In Marjorie’s Garden, on a warm July afternoon, I cannot pass by the bayberries without crushing a leaf between my fingers and savoring the spicy scent. This is why we planted them, and for their bold texture and dark green foliage, and for the waxy, bayberry-scented berries that cluster along the stems of female plants.
And for their wildlife value. The fruits are important food for yellow-rumpled warblers, chickadees, red-bellied woodpeckers, tree swallows, catbirds, and bluebirds, while bayberry thickets provide nesting sites for songbirds, offering protection from raccoons and other nest predators. M. pensylvanica is a larval host plant for several moth species, including the Clemen’s sphinx moth (Sphinx luscitiosa), a species listed as threatened throughout its range, and the beautiful Io moth (Automeris io).
Witchhazel (Hamamelis virginiana)
Native range: Eastern U.S. states to the Mississippi River; also LA, TX, OK, AR, MO, IA, MN
In October, while most of Marjorie’s garden approaches dormancy, the common witchhazel (Hamamelis virginiana) is in full bloom.
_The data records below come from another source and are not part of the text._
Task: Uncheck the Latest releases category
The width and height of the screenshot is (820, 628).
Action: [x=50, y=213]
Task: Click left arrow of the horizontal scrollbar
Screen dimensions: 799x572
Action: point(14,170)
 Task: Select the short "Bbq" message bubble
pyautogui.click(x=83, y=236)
Where a few bright yellow leaves still hold fast to zigzag twigs, the flowers are hidden, but on naked twigs you can easily find the pale greenish gold and slightly fragrant flowers. They are clustered in threes along the stem where leaves were once attached, each flower bearing four twisted and crinkled ribbon-shaped petals. When temperatures are below freezing, the petals roll into tight curled balls, extending the life of the flower to ensure pollination when the temperature rises.
Common witchhazel is a small, often multi-trunked tree growing to no more than 20 feet in height; over much of its native range it grows as a large understory shrub both in the wild and in cultivation. Inconspicuous in the summer garden, it steals the show on blue-sky October mornings as its golden leaves reflect the angled sunlight. The flower display begins as the leaves start to turn and continues after they fall; in some years the flowers last until December.
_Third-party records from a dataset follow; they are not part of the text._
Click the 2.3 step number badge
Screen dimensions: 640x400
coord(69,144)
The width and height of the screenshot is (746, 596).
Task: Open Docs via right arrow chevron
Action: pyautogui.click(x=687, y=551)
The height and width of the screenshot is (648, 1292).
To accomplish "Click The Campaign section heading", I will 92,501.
The fruits of witch hazels, fuzzy two-beaked woody capsules, take a full year to ripen before exploding violently, each ejecting two shiny, hard, black seeds more than 30 feet away from the parent plant. After expelling their seed, the open capsules remain on the plant for yet another year.
In the wilds surrounding our garden, common witchhazel is often found growing beneath the shade of beech and birch trees, keeping company with beaked filbert (Corylus cornuta) and an occasional native honeysuckle (Lonicera canadensis), and surrounded by colonies of maple-leaf viburnum (Viburnum acerifolium). It frequents the drier sites, being intolerant of flooding. In the garden, use it along the edge of the dry woods or at the back of the garden border, placed where the October flowers will invite you to linger in the garden at a time of year when few other flowers beckon.
H. virginiana is a larval host for numerous moth species, including many of the tussock moths that frequent our garden and the seldom seen paddled dagger moth (Acronicta funeralis). And what insect, you might ask, goes about the business of pollination in October? Observed pollinators include fungus gnats, small parasitoid wasps, hover flies, and tachinid flies.